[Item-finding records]
┌──

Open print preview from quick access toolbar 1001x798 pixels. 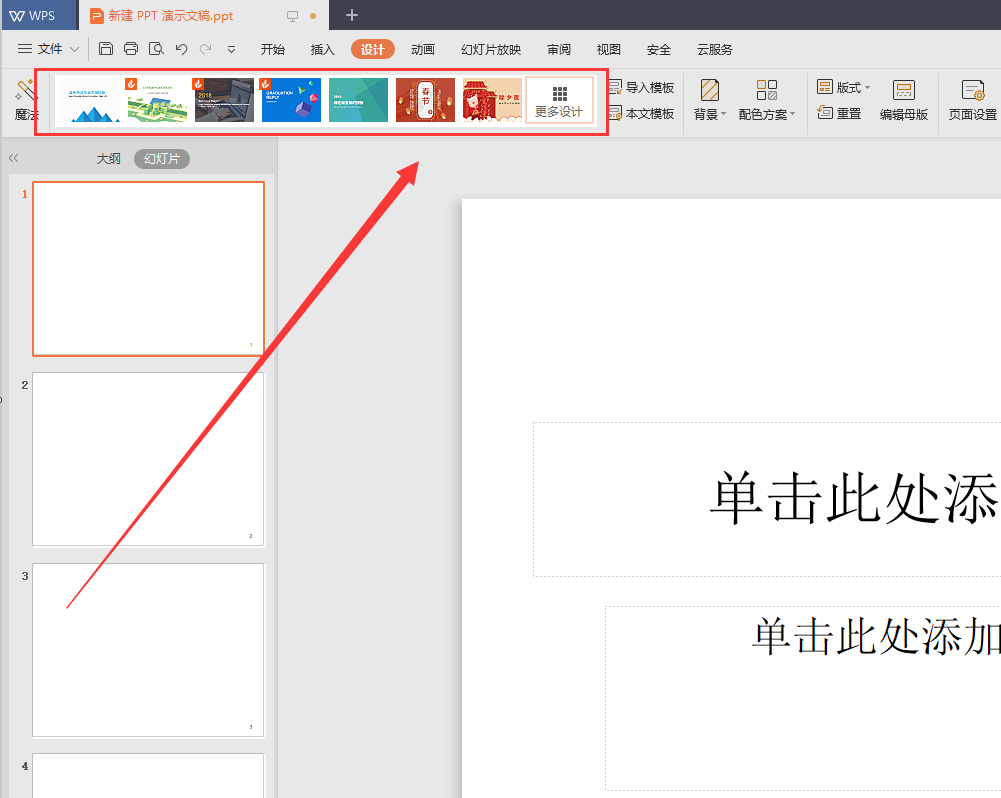pyautogui.click(x=158, y=47)
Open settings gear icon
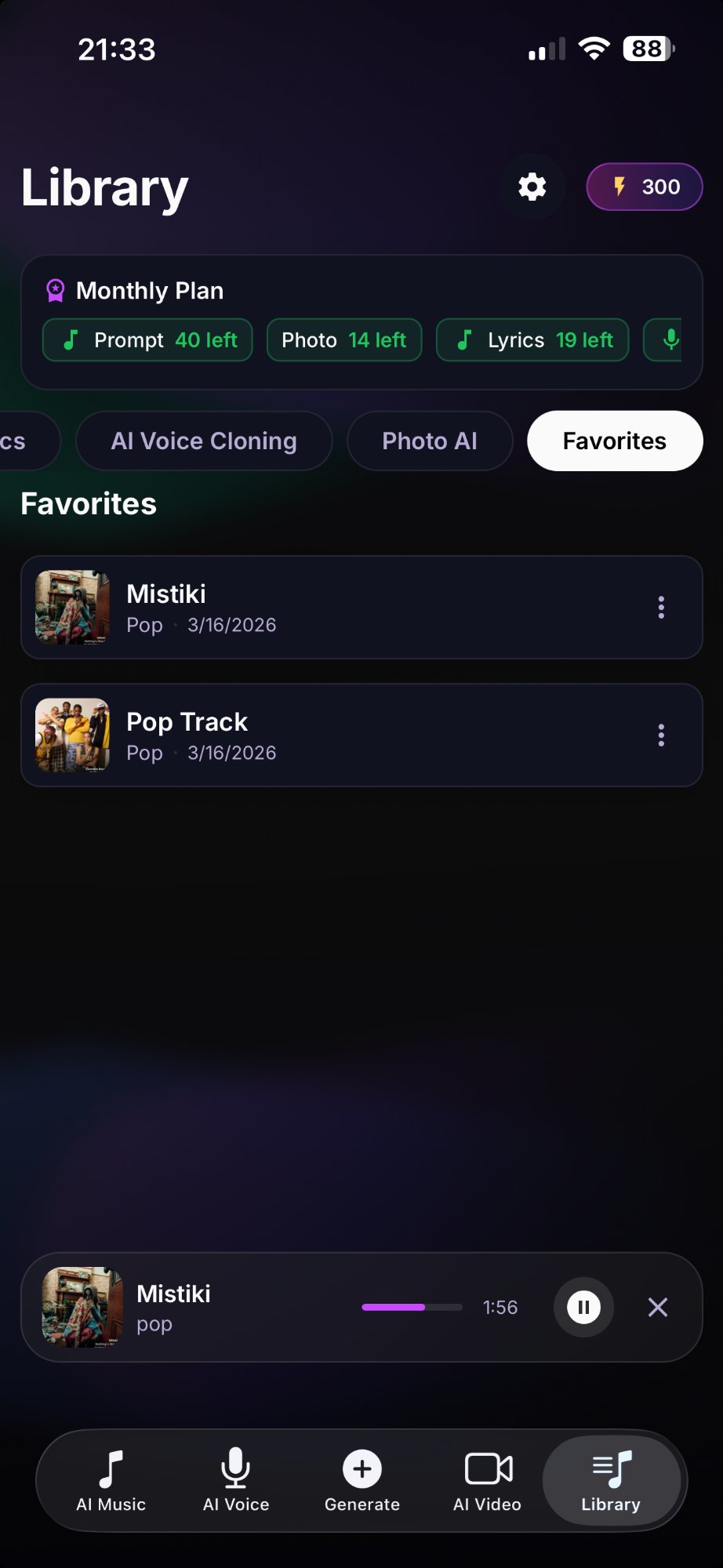 pos(532,187)
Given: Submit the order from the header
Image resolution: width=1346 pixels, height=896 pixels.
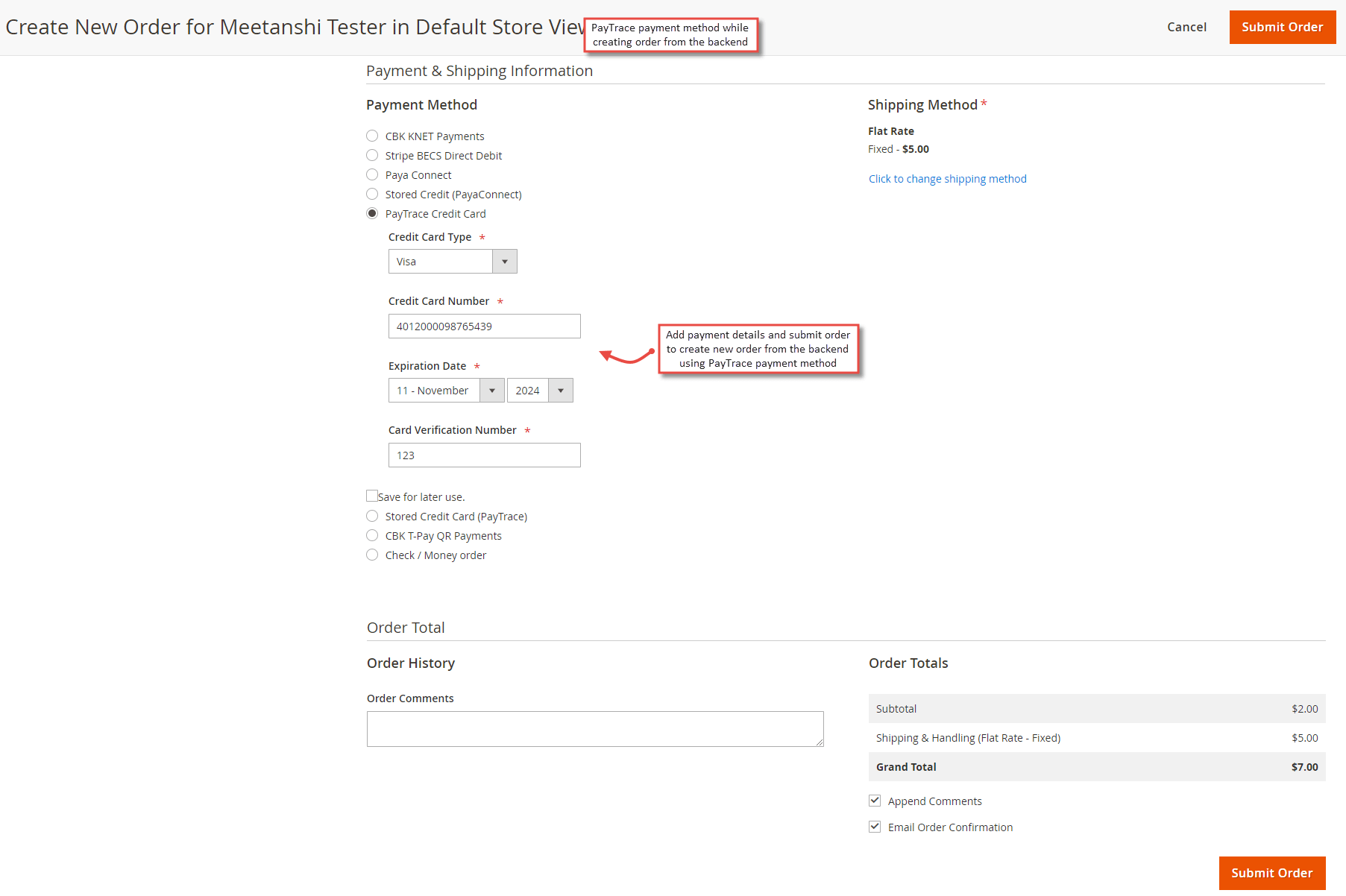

└──

* STATED GOAL: Could you convert the stretch of the listing from the line containing "Given: Submit the order from the header" through the end of the listing into a Markdown table with the columns "Row" and "Text", one numbered row per line and no blank lines? Leave the pictures out of the table.

* OUTPUT FOR THIS EXERCISE:
| Row | Text |
|---|---|
| 1 | Given: Submit the order from the header |
| 2 | Image resolution: width=1346 pixels, height=896 pixels. |